Francesco Zenzale – Nella Lettera ai Romani, Paolo fa presente che “se per la trasgressione di uno solo, molti sono morti, a maggior ragione la grazia di Dio e il dono della grazia proveniente da un solo uomo, Gesù Cristo, sono stati riversati abbondantemente su molti” (5: 15).1

Questo confronto fra Adamo e Gesù pone tre specifiche domande. Il secondo Adamo, Gesù, aveva la natura umana di Adamo prima o dopo il peccato? Fino a che punto il figlio di Dio era veramente uomo in relazione all’umanità soggetta al peccato? Qualora non fosse stato soppresso, sarebbe invecchiato e quindi morto come uno di noi, oppure essendo trovato innocente sarebbe stato trasportato in cielo?

Nel corso dei secoli, i teologi hanno espresso conclusioni contrapposte in riferimento a Gesù come secondo Adamo. Alcuni credevano che avesse la natura di Adamo prima del peccato, altri quella dopo la caduta. Se pensiamo che Gesù abbia incarnato l’Adamo prima del peccato, ci troveremmo di fronte a una serie di problematiche di difficile comprensione ai fini della salvezza e della stessa natura umana di Gesù.

Adamo, prima di rivendicare la sua autonomia nei confronti di Dio, è stato creato adulto, dalla polvere della terra (cfr. Genesi 2:7) e sin dall’inizio ha avuto la gioia di vivere nella prospettiva eterna.2 L’albero della vita rappresentava il simbolo della sua eterna “giovinezza”, che Dio avrebbe garantito qualora con fiducia avesse scelto di vivere nel tempo e nello spazio a lui destinati. Gesù, al contrario, non è nato emancipato, direttamente dalle mani di Dio e dalla polvere della terra. Non gli è stato soffiato nessun alito di vita per muoversi nel tempo e nello spazio edenico e con l’albero della vita a sua disposizione, benché fosse lui stesso la vita (cfr. Giovanni 14:6). Gesù è nato ed è cresciuto come Abele, Caino, tu e io, sotto l’egemonia del peccato e di tutte le sue conseguenze degenerative che ineluttabilmente evidenziano la caducità dell’umana esistenza.

Per Adamo la morte è subentrata a causa del peccato e quindi se Gesù fosse nato secondo l’Adamo prima della trasgressione, per morire avrebbe dovuto peccare. Il profeta Isaia ci informa che Gesù è innocente (cfr. Isaia 53:9). Non ha sofferto o è morto per le proprie colpe. Inoltre, il testo evidenzia che è stato “trafitto a causa delle nostre trasgressioni, stroncato a causa delle nostre iniquità” (v. 5). Quindi le sue sofferenze e la sua morte sono a beneficio di altri… “di noi”. L’autore della Lettera agli Ebrei ci informa che Gesù “è stato tentato come noi in ogni cosa, senza commettere peccato” (4:15).
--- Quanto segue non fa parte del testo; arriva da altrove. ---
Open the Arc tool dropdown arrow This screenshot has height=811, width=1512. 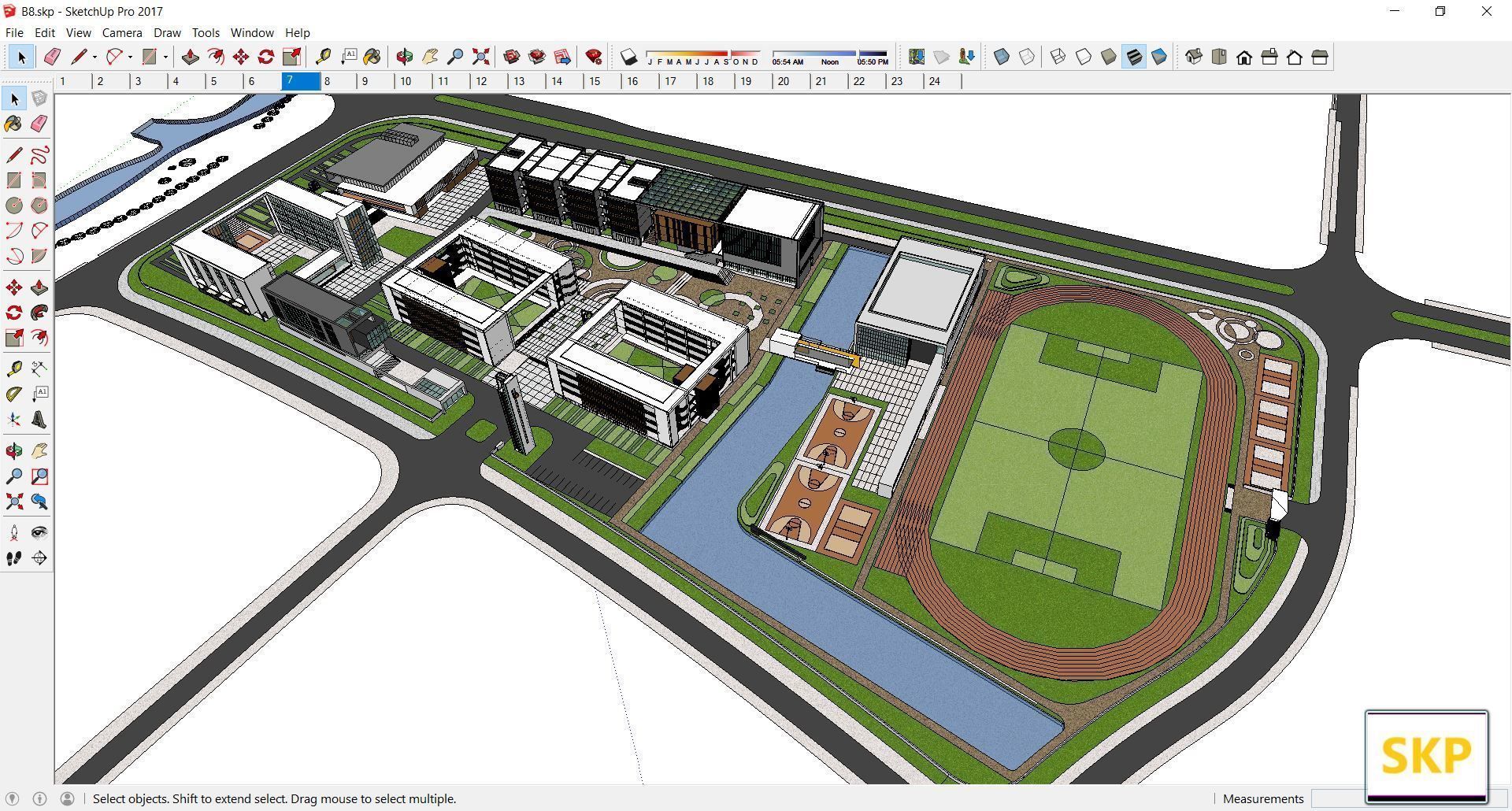coord(130,57)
In vista della salvezza noi avevamo bisogno di un sommo sacerdote che simpatizzasse con noi nelle nostre debolezze, senza che cedesse alla tentazione, affinché potessimo accostarci “con fiducia al trono della sua grazia per ottenere misericordia e trovare grazia ed essere soccorsi al momento opportuno” (Ebrei 4:16). Pertanto Gesù è nato con tutto ciò che implicava il peccato di Adamo. Ciò significa che il suo ipotizzabile “vicariato” deve essere compresso nell’ottica umana e non divina. Nel senso che Gesù si è fatto uomo – “uno come noi” – per porre fine all’uomo fragile e alienato da Dio.

L’apostolo Paolo ci informa che il Signore ha sconfitto la morte “mandando il proprio Figlio in carne simile a carne di peccato e, a motivo del peccato, ha condannato il peccato nella carne” (Romani 8:3). E siccome “siamo stati totalmente uniti a lui in una morte simile alla sua, lo saremo anche in una risurrezione simile alla sua” (Romani 6:5).

 

Note

1 Per una maggiore comprensione leggere del capitolo 5 i versetti da 12 a 20.
2 Non ci è dato di conoscere il modo in cui la vita, o l’umanità, si sarebbe evoluta se Adamo non avesse peccato. Rimane un mistero.